Ser26 is positioned on the surface of the fibril core of the WT A$\beta$42 fibril. In a fibril plane of four monomers, two Ser26 are located where the two individual filaments meet and two Ser26 appear fully exposed to water [21] (Figure 1). Replacing a hydrophilic serine residue with a large moiety such as an Alexa fluorophor could thus potentially impose steric clashes in between the filaments leading to the formation of an altered fibril morphology. At high molar ratio, 1:1.5 S26C-Alexa647:WT, this variant displays a significantly extended lag phase compared to WT alone. The fibril morphology of S26C-Alexa647+WT (1:3.5) appears to be different than that of the typical WT A$\beta$42 fibrils. The fibrils are longer, indicating higher elongation rate and lowered rate of secondary nucleation. The node-to-node distance is longer and the fibril diameter is larger, indicating a change in the assembly of the two filaments in the fibril. This position of labelling thus serves as an example of significant perturbation caused by the Alexa fluorophores as regards both aggregation kinetics and fibril morphology.

It has been shown that site directed mutagenesis of Val40 and Ala42 to polar serine residues does not cause any major perturbations of the aggregation mechanism and fibril morphology [25]. Hence we created mutants V40C and A42C to attach Alexa fluorophores at the respective positions. Val40 and Ala42 are also located where the two individual filaments meet (Figure 1), however unlike S26C, fluorophore-labelled V40C and A42C do not show significant perturbations of fibril morphology. As for S26C, the aggregation kinetics at high molar ratio, 1:1.5 variant:WT, is significantly perturbed, but less so or not at all at lower ratio. A possible explanation for the maintained fibril morphology at 1:3.5 molar ratio, is the possible segregation in the plane of four monomers in a fibril; one Alexa-labelled monomer may be in the positions where the labelled residues are facing the solvent, while the unlabelled WT monomers may be incorporated at the positions where Val40 and Ala42 are buried in the interface where the two filaments meet.
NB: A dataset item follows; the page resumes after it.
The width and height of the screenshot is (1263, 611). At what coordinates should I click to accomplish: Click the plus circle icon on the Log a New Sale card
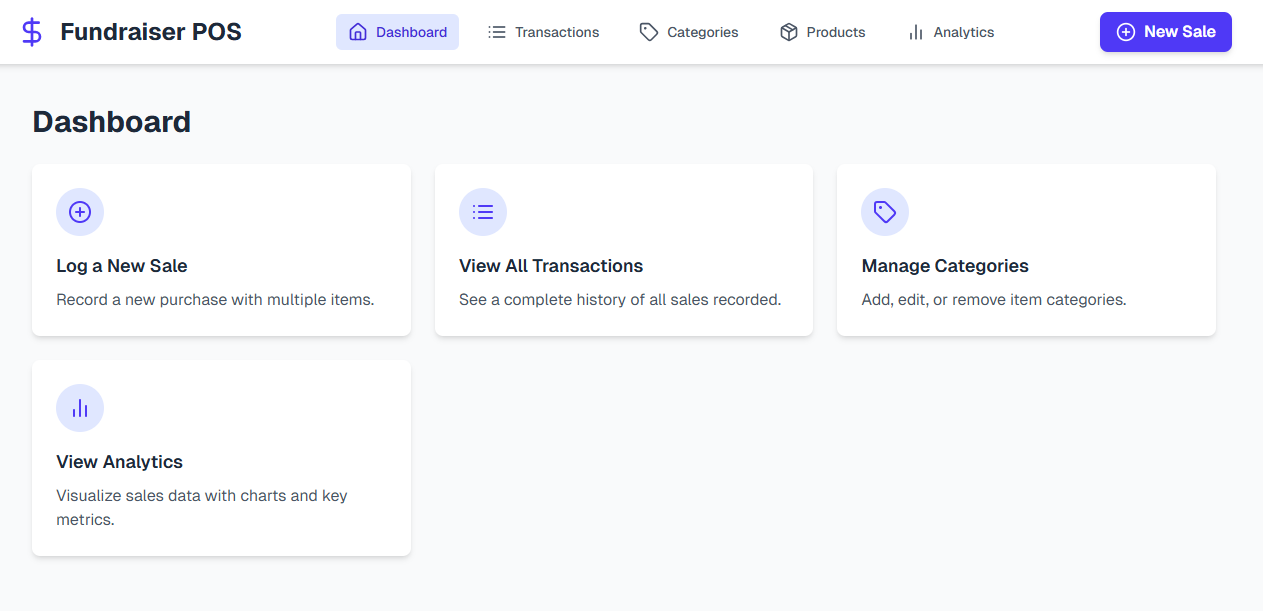80,212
It is interesting to note that the labelled S26C, V40C or A42C do not seem to aggregate in the absence of unlabelled WT A$\beta$42. Most likely, the labelled fibrils are unable to form fibrils of an alternative fold that contains both a stable hydrophobic core and exposed fluorophores at all four positions in a fibril plane.

Finally, we note that the structures of the dye molecules Alexa488 or Alexa647 are very different, but this does not seem to affect fibril formation, which can be seen from V40C-Alexa488 and V40C-Alexa647 showing similar aggregation kinetics and fibril morphology (Supplementary Materials Figures S2 and S3).

5. Conclusions

In conclusion, we have successfully created a palette of different A$\beta$42 mutants for covalent and site-specific attachment fluorophores using maleimide chemistry. All the positions were labelled successfully and the peptides labelled at various positions can be used in different studies depending on the purpose. It is clear that the position of the fluorophore label matters for keeping the perturbation of peptide behavior to a minimum, and we find the lowest perturbation of the aggregation kinetics and fibril morphology for the labelled S8C and V40C mutants. While S8C and Y10C aggregate independently, Y10C shows altered fibril morphology when labelled with Alexa. And while V40C and A42C show little fibril morphology perturbation, they do not aggregate independently when labelled with Alexa, which can be understood based on those positions being at the interface between filaments in two out of four monomers per fibril plane. The peptides reported here may be useful in mechanistic studies of A$\beta$42 aggregation and cellular uptake and all plasmids will be shared with the scientific community.